Fast Multiparty Threshold ECDSA with Fast Trustless Setup

There is a new breakthrough solution for public-key cryptosystems developed by NYU and Princeton University cryptographers (Gennaro et al.) recently announced that could solve the problem described in this question, called multiparty threshold-ECDSA (link is to their paper titled "Fast Multiparty Threshold ECDSA with Fast Trustless Setup").

The key derivation process of this protocol is more complex than its signing stages, using proofs that show pallier keys were generated correctly and that ${C_{key}}$ is an encryption of ${x_{1}}$, given ${R_{1}}$ = ${x_{1}}$ ${·}{G}$.

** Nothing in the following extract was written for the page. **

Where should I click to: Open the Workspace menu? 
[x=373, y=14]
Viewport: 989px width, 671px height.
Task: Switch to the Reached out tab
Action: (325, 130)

Such a threshold scheme would allow multiple parties to each have a share of a secret (while the secret is not exactly a private key, but information that creates a signature) so that when a minimum number of said signatories come together and each produces their respective signatures, where the combination of those signatures have the same effect that a single ECDSA private key would have to control (decrypt) a public address on an elliptic curve such as SECP256k1 (and without an actual full private key ever being created during this process, supposedly). And although the title above refers to ECDSA, the protocol can be applied to Digital Signature Algorithms (DSA) over any group.

Note: This is not the same as the Shamir Secret Sharing Scheme where the actual private key would be reconstructed by the shares.

Here is an example of an open-source library implementation on Github of multiparty threshold ECDSA.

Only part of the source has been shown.